I’ve heard a few preachers say that they really only have one basic sermon–one essential message–that ends up having itself proclaimed over and over (albeit in a variety of ways) every time they stand in the pulpit.
I’m not a preacher in the typical sense, but Christianity has a number of habits that tug at our self-defined identities and make each of us exactly that which we want to leave for other people to be–priest, prophet, pastor, and even preacher. And, of course, sinner and stranger, too.
Today I met again for an hour with two passionate, caring, struggling, angry, hopeful, funny guys from poor, crime-ridden south Memphis. And I told them that whereas I only meet with them one hour once a week as they are going through their job training program together–these two guys from the same neighborhood with similar backgrounds–the greatest gift and the most important realization to be had in this situation is that God has given them to each other.
That’s really it–who am I? I’m just a guy from some other part of town and of a totally different background who has sat down with them for an hour a week for the past month. And on days like today, when they really just wanted to cut through all the crap and know what in the hell I’m doing meeting with them, I just tell them–I was just invited to be with you. That’s it. I’m not here to show you that my middle-class background is superior, I’m not here to fix you, counsel you, or to be the answer to your problems. I’m just here to be with you. I care about you, and I am most certainly not paid to be here.
That last part was something they seemed especially curious about.
Thank you, they said.
Here I sit, and in a few days I’ll be off to Seattle to be with people that when I think about it, I realize–I really don’t know how or why I’m going to be with them. What led to this was my first time in the North Carolina Appalachian valley at the Wild Goose Festival this past July. Without going too much into it now, if I could summarize what happened (and is happening) through that time of being with fellow Jesus-followers in the camp chairs and under the tents beside a mountain river, I would do it this way: It was, in its most basic form, God saying, “HERE, have all these people.”
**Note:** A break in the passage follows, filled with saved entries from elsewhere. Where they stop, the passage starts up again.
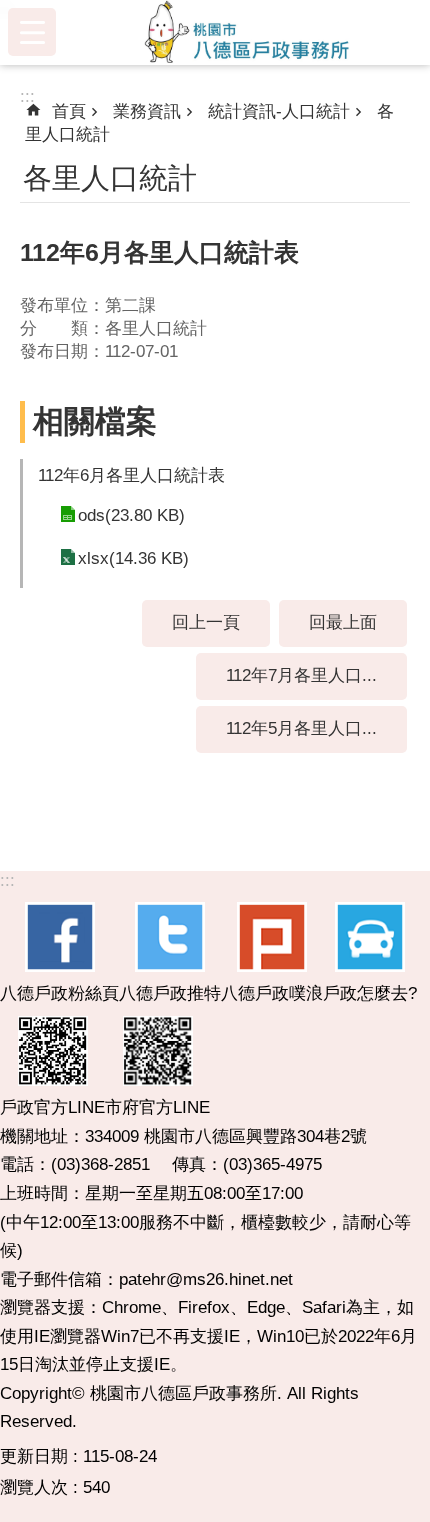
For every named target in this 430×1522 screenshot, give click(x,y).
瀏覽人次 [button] (34, 1487)
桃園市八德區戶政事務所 (247, 32)
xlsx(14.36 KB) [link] (133, 558)
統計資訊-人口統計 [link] (279, 111)
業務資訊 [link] (147, 111)
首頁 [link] (69, 111)
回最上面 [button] (343, 622)
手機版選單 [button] (32, 32)
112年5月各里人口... (301, 728)
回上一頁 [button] (206, 622)
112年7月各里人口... (301, 675)
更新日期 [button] (34, 1456)
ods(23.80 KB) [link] (131, 515)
And people–these people–are what I needed. Are what I need. Are going to continue to be what I need.
I just finished Accidental Saints: Finding God In All the Wrong People by Nadia Bolz-Weber. Her understanding of what a saint is means that it is at the same time just as comforting, encouraging, and inspiring, as it is unsettling and challenging that we don’t work our way to being people through whom God can work. We are instead surprised, as we are by any accident, to discover in others and-oh-my-Lord-in-ourselves the presence and activity of God.
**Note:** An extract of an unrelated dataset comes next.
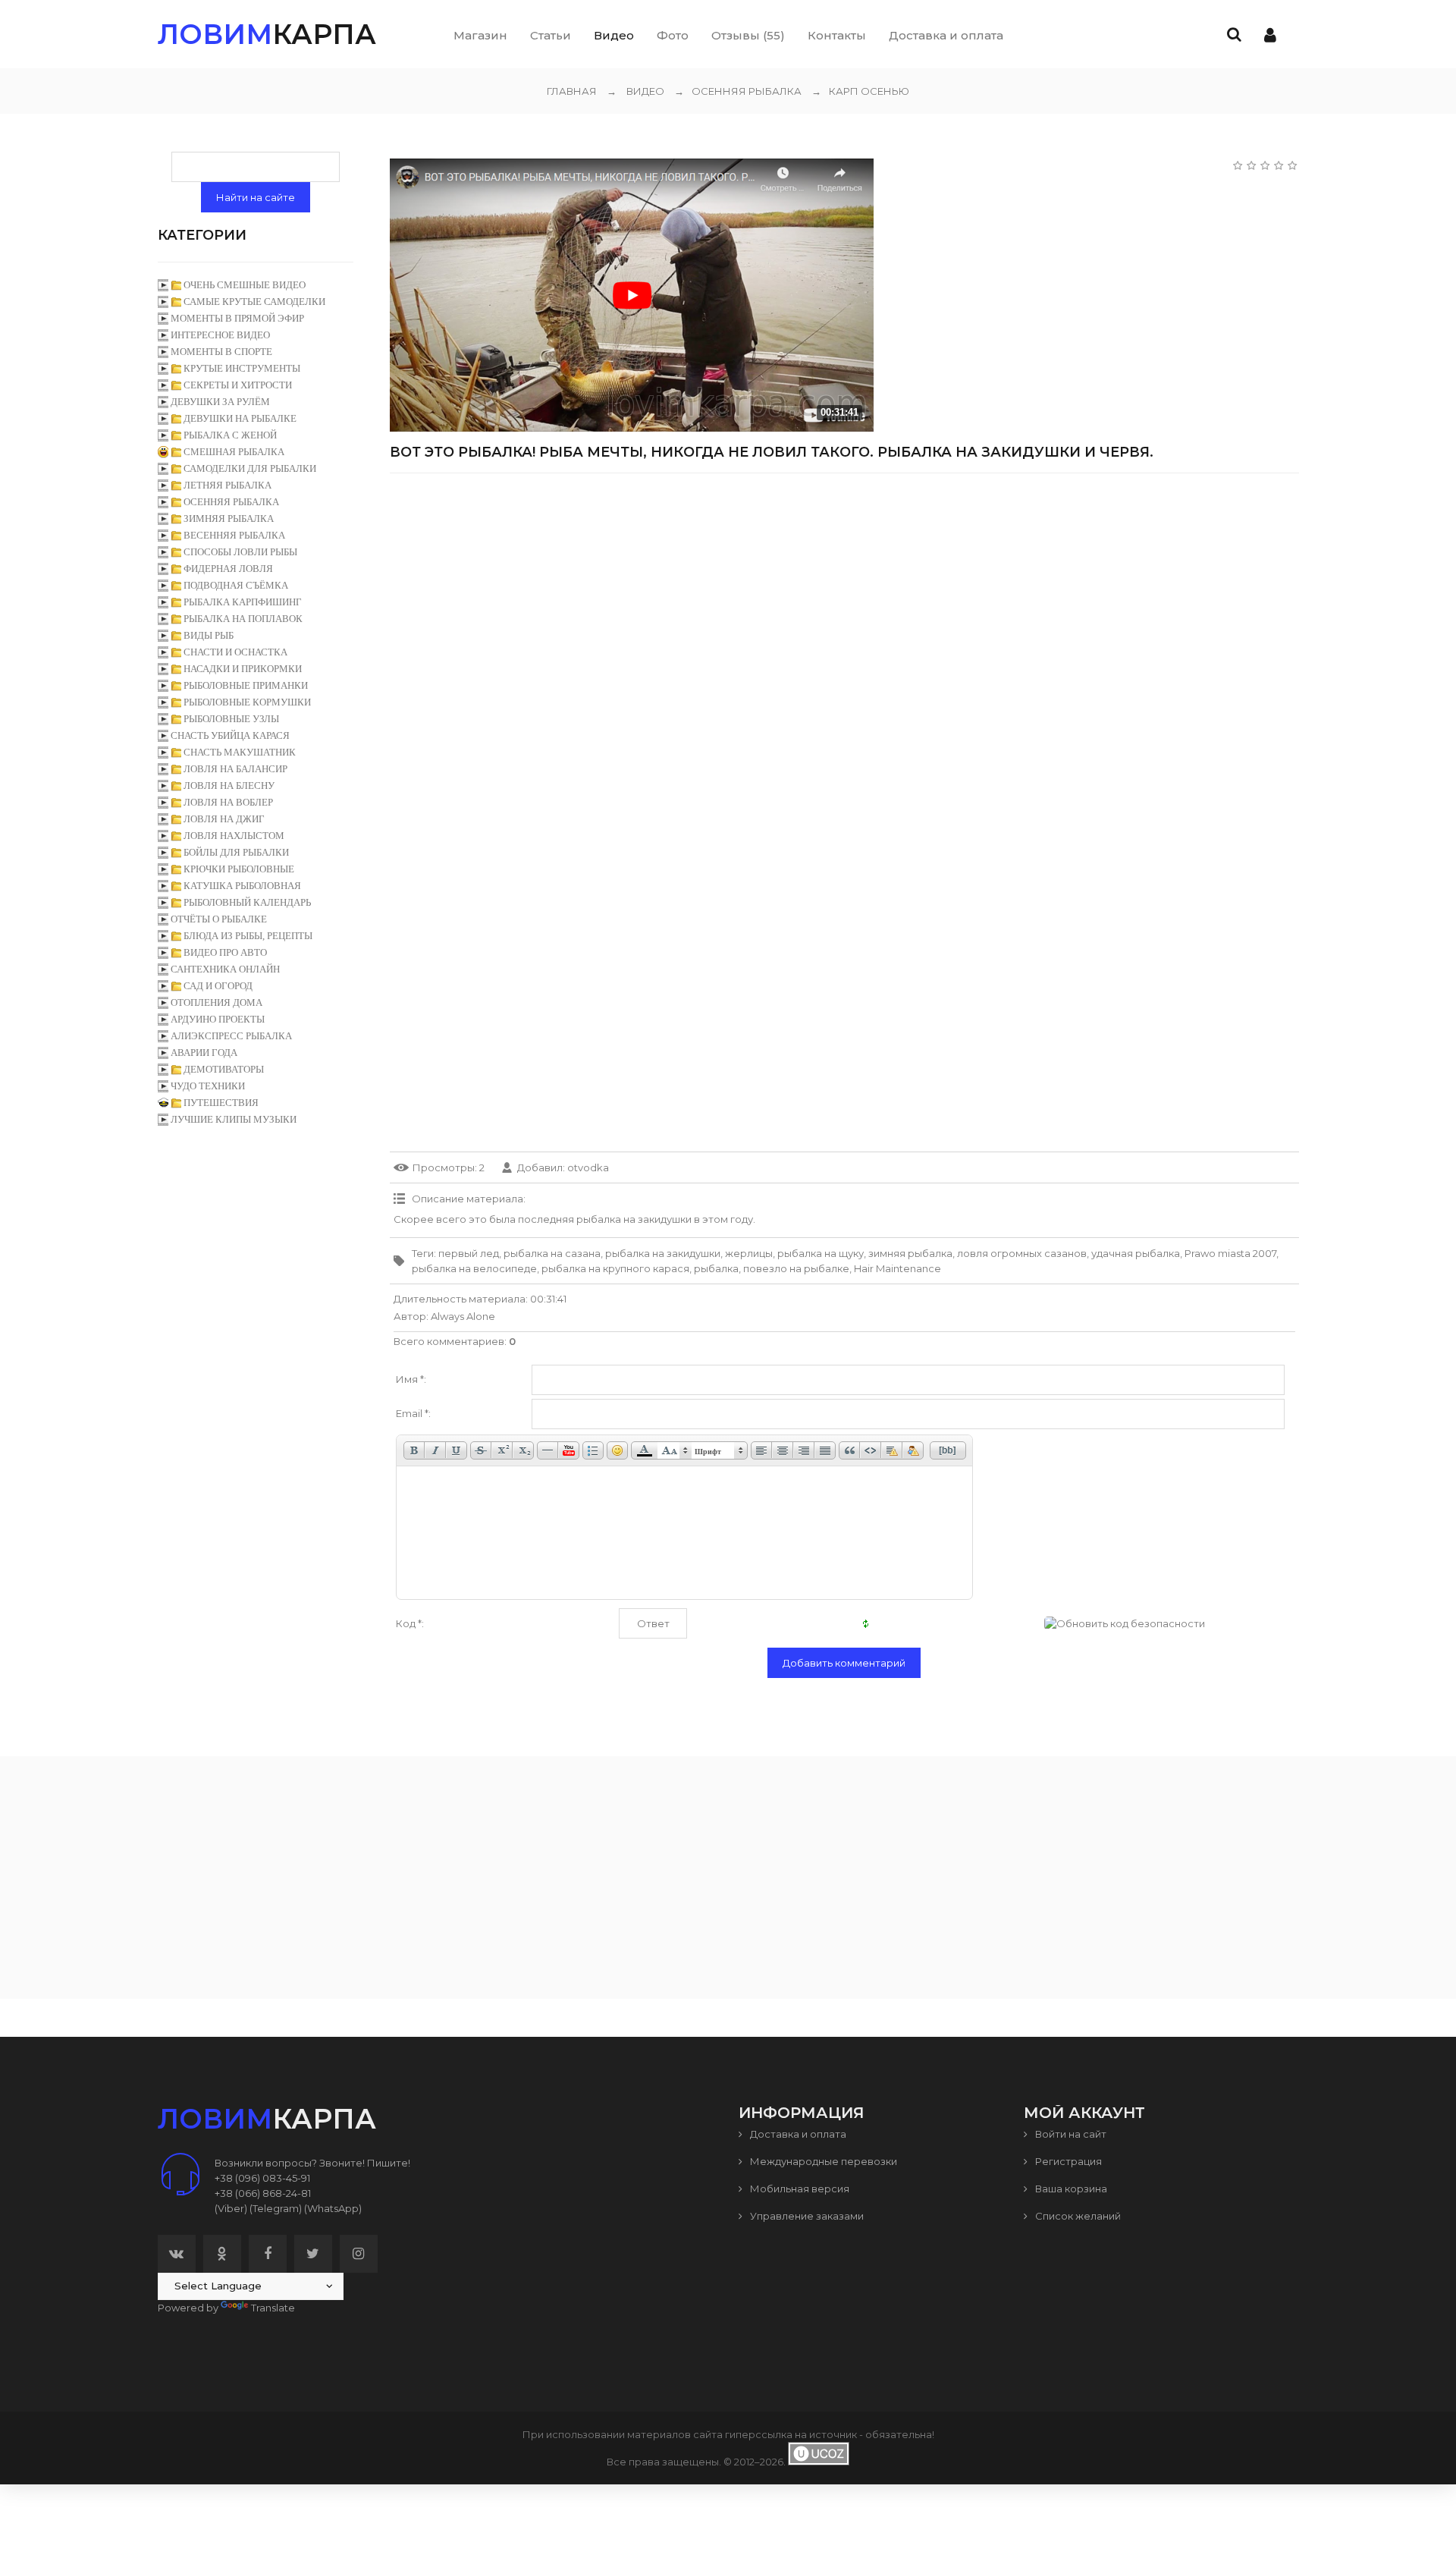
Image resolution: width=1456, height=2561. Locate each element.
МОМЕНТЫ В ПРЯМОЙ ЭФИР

Ultimately, I wasn’t given a theological lesson or an even more emotionally-charged admonition to work for justice at Wild Goose; I was just given people.
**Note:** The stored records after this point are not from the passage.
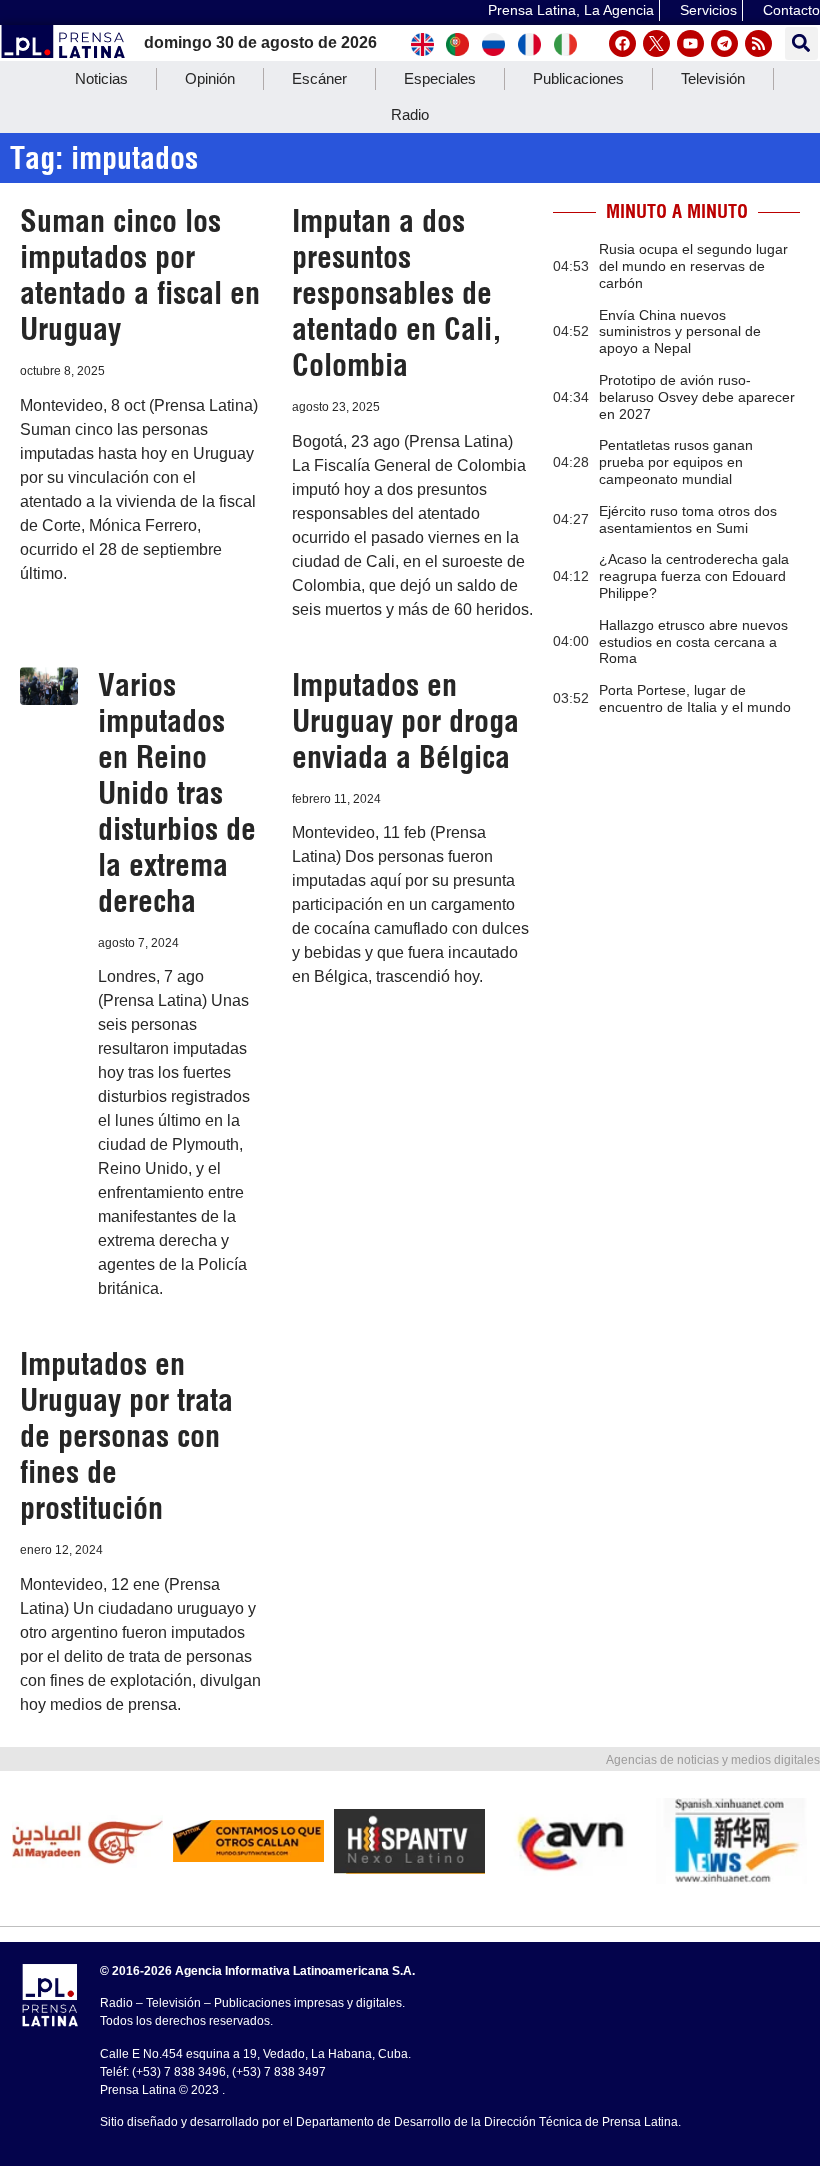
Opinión (210, 78)
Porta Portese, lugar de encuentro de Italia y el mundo (695, 698)
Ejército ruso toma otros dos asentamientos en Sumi (688, 519)
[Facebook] (622, 43)
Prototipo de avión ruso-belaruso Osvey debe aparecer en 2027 (697, 397)
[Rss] (758, 43)
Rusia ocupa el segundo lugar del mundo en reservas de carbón (693, 266)
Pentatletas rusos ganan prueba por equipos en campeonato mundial (676, 462)
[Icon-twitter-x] (656, 43)
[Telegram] (724, 43)
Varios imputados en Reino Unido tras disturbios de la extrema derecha (177, 793)
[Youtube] (690, 43)
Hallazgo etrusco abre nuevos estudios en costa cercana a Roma (693, 642)
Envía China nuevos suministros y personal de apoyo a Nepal (680, 332)
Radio (410, 114)
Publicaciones (578, 78)
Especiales (440, 78)
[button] (801, 43)
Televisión (713, 78)
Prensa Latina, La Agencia (571, 10)
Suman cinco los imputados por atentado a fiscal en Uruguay (140, 275)
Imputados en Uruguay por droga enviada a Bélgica (405, 721)
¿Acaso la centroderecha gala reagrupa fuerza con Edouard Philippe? (694, 576)
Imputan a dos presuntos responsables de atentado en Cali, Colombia (397, 293)
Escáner (319, 78)
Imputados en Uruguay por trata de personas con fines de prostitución (126, 1436)
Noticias (101, 78)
When Jesus comes proclaiming his message to Israel, it’s about Israel being who Israel was created to be–not for Israel’s sake alone but for all of those other nations.
When Paul writes his letters to groups of adherents to the Jesus movement in which he interprets what has happened through this person Jesus, it has to do with Jew and Gentile–us and them–being at the same table and actually sharing with each other–not just beliefs and possessions and meals–but themselves.
This is my one sermon. I’m already picking up on that. [SEE HERE.] In my understanding, being a part–or better–being INCLUDED in the people of God is the definition of salvation. Not heaven, not eternal mansions, not ethereal immortal spirits. Being a part of this thing is. Having each other, being welcomed to each other, experiencing the genuine, divine hospitality is the very definition of our salvation and ultimate destiny.
And God’s grace is so often revealed in God’s timing–the miraculous timing of giving to us the right people at the right time.
Goodness gracious, I hope you know what this is like. It’s the best thing there is, the highest gift of God.
We can’t do this ourselves, yes, but that’s really only truly profound if we understand that it’s because everything is not even about ourselves but about the others who have been given to us.
So, why did I share on Facebook Buzzfeed’s video of a variety of Muslims saying to the camera, “I’m a Muslim but I’m not … [insert stereotype]” but simply didn’t care a lick about posting the video of Christians saying, “I’m a Christian, but I’m not … [insert stereotype]”?
Because it’s not about creating God’s word of grace for me–it’s about telling, announcing, proclaiming God’s word of grace to each other and on behalf of each other.
Oh, and also receiving God’s word of grace for me and about me from … oh-no-wait-for-it–other people.